● TASK INPUTS
BEGIN

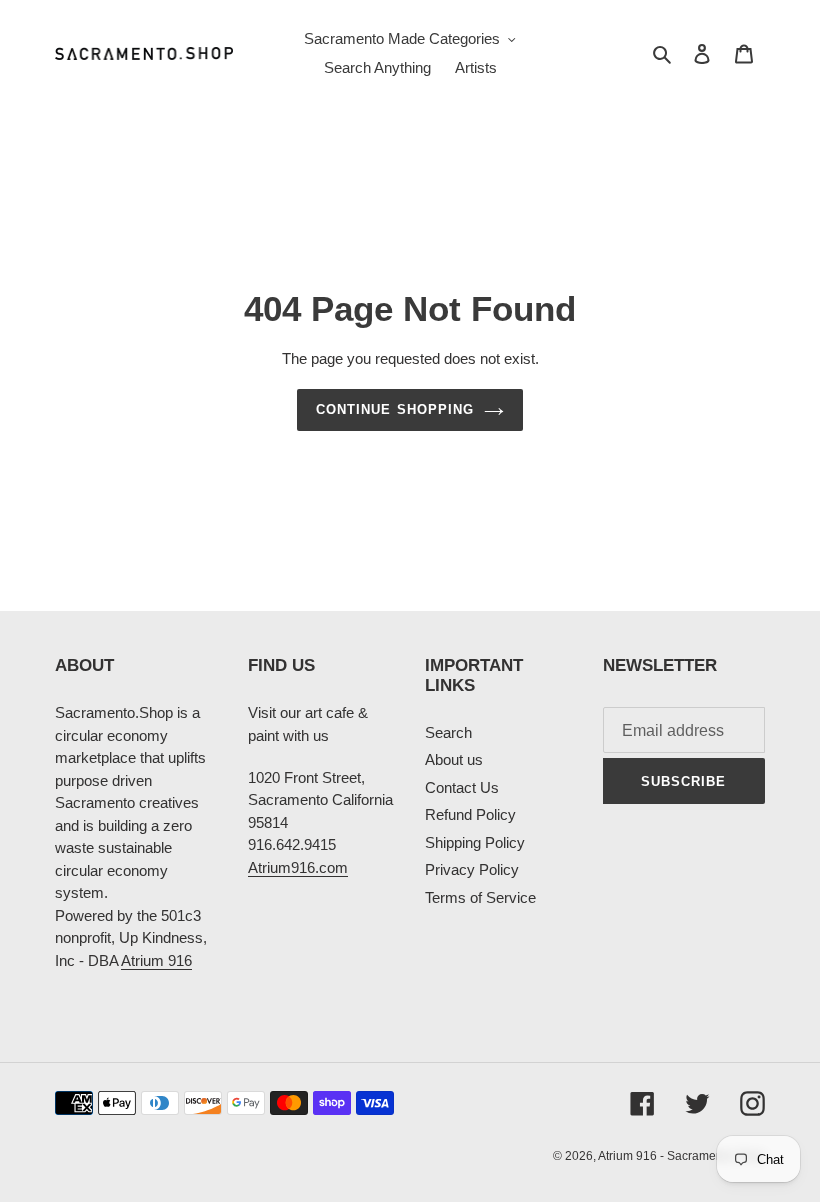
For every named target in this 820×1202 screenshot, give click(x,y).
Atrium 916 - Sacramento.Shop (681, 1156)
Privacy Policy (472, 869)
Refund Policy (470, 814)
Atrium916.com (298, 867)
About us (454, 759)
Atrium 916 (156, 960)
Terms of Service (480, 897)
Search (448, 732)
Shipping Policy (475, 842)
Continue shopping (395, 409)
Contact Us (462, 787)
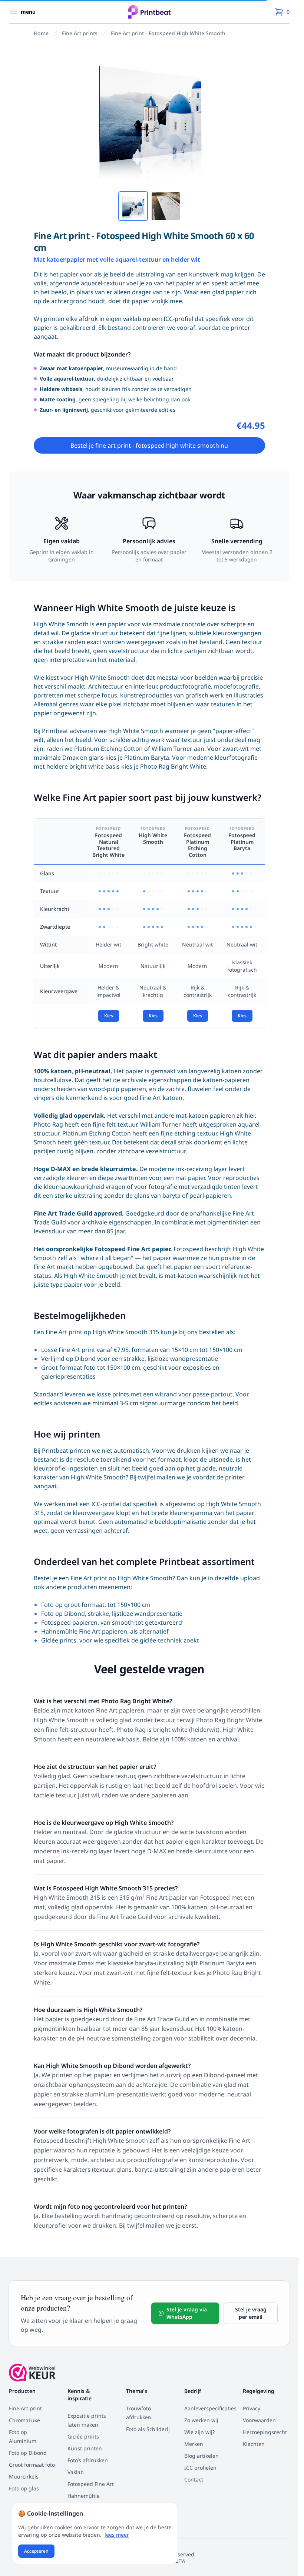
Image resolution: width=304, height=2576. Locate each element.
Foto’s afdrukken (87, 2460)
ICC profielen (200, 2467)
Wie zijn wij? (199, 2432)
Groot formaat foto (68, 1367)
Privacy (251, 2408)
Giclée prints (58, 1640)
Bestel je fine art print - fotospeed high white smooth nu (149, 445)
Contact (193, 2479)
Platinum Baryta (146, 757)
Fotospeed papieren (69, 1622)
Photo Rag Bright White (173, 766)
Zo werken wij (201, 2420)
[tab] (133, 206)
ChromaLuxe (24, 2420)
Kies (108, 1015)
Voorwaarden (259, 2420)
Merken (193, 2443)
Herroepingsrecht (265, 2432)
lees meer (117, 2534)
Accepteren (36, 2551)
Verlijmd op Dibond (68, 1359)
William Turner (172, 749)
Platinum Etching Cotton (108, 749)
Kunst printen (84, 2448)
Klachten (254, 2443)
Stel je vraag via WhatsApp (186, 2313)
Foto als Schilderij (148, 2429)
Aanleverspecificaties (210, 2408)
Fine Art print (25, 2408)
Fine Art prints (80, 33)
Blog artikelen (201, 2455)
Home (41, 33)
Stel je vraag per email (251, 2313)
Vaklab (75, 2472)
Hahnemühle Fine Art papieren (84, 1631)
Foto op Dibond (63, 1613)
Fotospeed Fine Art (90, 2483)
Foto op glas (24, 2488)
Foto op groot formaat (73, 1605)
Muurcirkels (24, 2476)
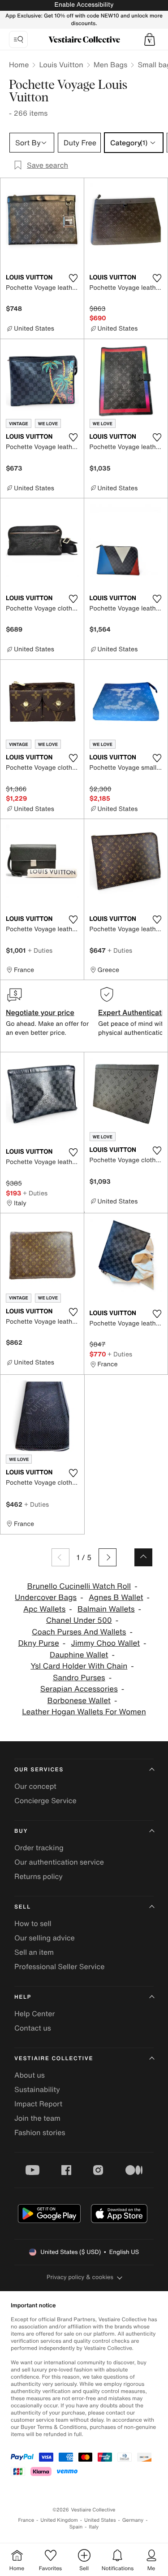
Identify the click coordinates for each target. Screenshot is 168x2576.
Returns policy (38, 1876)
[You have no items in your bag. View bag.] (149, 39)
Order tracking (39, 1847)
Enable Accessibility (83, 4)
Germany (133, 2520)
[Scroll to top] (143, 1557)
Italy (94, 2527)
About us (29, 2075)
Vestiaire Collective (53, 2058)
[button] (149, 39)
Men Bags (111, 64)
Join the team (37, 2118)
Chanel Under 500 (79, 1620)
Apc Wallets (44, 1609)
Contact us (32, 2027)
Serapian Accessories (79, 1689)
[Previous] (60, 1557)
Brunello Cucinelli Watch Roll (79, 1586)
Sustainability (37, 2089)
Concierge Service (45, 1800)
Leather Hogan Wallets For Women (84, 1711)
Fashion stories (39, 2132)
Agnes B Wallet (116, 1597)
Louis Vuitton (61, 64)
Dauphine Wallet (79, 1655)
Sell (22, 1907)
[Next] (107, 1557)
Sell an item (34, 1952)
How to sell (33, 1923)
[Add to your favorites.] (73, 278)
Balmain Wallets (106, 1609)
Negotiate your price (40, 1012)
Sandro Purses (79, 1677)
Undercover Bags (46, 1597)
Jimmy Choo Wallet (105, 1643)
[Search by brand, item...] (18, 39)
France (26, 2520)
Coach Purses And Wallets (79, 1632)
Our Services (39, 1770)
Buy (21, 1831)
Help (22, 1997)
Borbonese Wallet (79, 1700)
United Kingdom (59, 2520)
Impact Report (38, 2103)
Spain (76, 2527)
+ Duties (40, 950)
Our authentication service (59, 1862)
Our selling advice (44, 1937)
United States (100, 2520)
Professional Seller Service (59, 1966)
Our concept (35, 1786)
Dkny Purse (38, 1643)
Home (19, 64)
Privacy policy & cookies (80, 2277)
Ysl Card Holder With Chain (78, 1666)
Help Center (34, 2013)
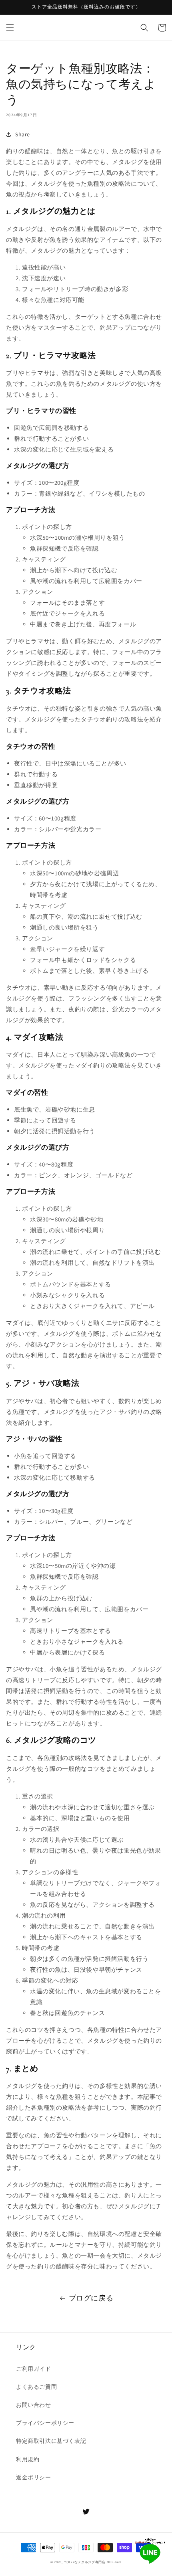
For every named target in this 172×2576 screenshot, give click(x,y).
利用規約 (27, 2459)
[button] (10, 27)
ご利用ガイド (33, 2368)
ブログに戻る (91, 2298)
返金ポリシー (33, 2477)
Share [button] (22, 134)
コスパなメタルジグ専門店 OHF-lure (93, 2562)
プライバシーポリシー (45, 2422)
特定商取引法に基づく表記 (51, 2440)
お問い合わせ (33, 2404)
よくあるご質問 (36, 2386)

END
BEGIN

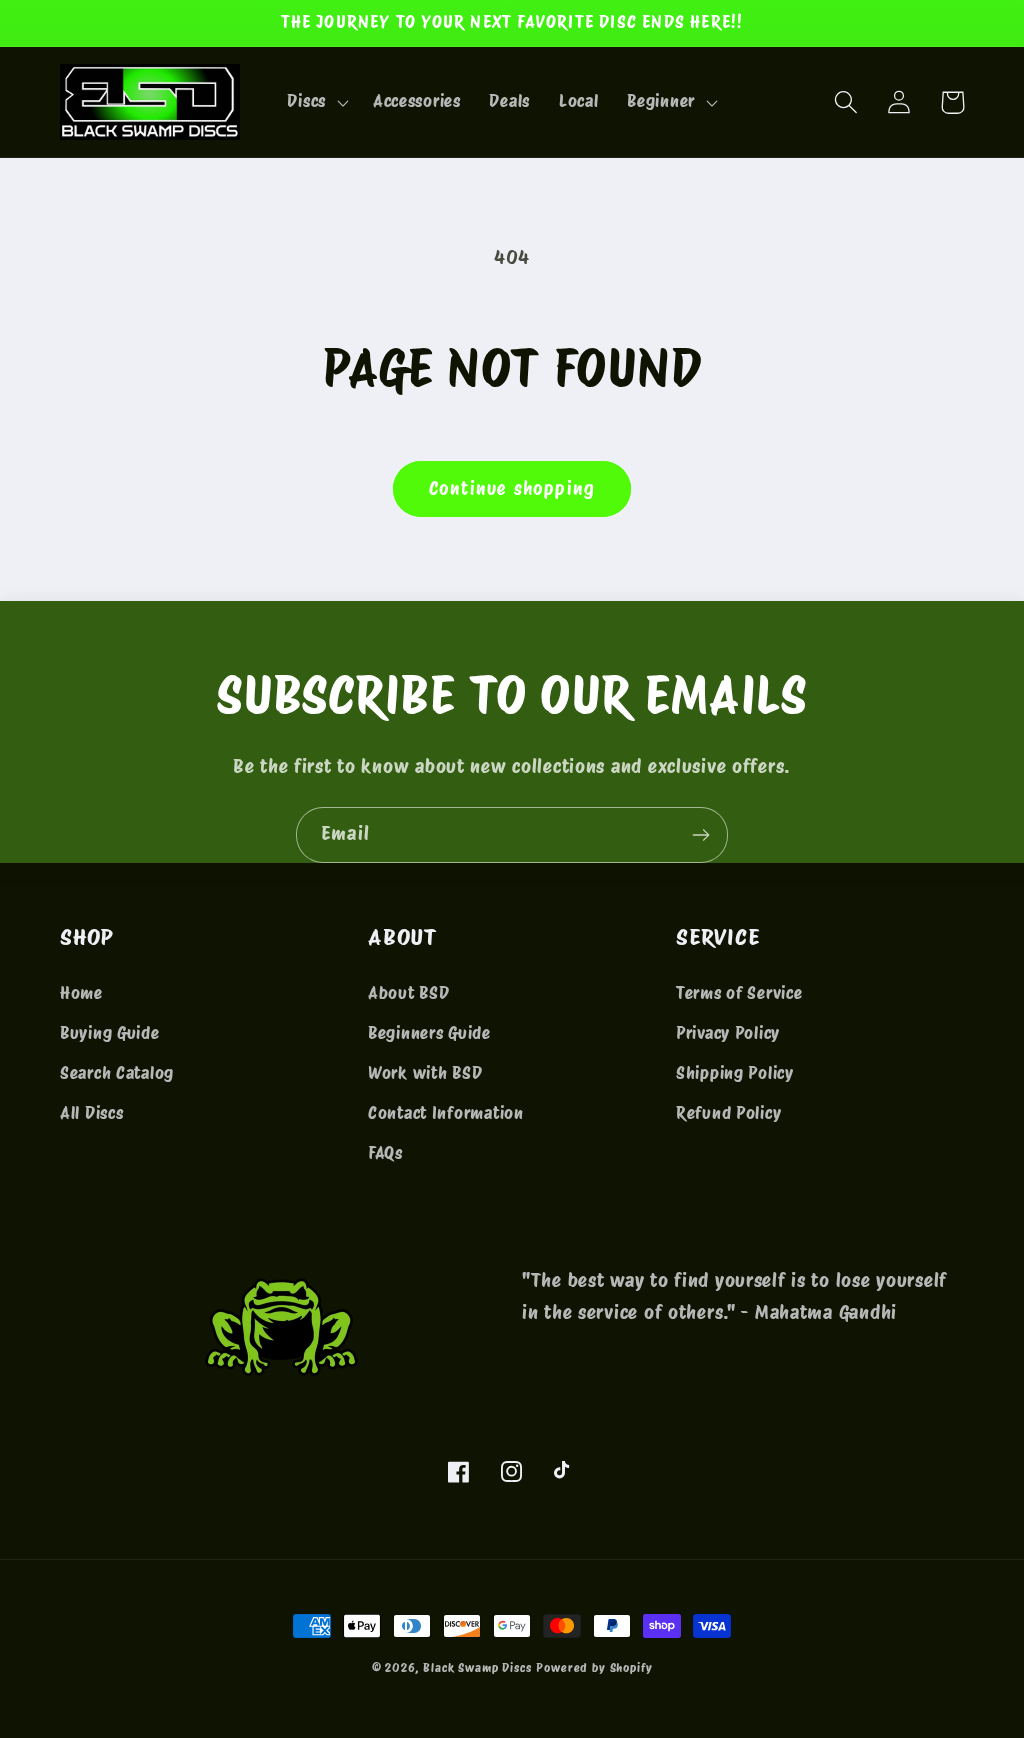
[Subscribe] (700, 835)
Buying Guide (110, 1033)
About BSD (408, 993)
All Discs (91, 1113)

END

● EXERCISE DETAILS
Restate word for word the entries above from the line with "Germany (133, 2520)" through the line with "Sandro Purses (79, 1677)", inclusive, leaving out everything else.

● THE ANSWER
Germany (133, 2520)
[Scroll to top] (143, 1557)
Italy (94, 2527)
About us (29, 2075)
Vestiaire Collective (53, 2058)
[button] (149, 39)
Men Bags (111, 64)
Join the team (37, 2118)
Chanel Under 500 (79, 1620)
Apc Wallets (44, 1609)
Contact us (32, 2027)
Serapian Accessories (79, 1689)
[Previous] (60, 1557)
Brunello Cucinelli Watch Roll (79, 1586)
Sustainability (37, 2089)
Concierge Service (45, 1800)
Leather Hogan Wallets For Women (84, 1711)
Fashion stories (39, 2132)
Agnes B Wallet (116, 1597)
Louis Vuitton (61, 64)
Dauphine Wallet (79, 1655)
Sell (22, 1907)
[Next] (107, 1557)
Sell an item (34, 1952)
How to sell (33, 1923)
[Add to your favorites.] (73, 278)
Balmain Wallets (106, 1609)
Negotiate your price (40, 1012)
Sandro Purses (79, 1677)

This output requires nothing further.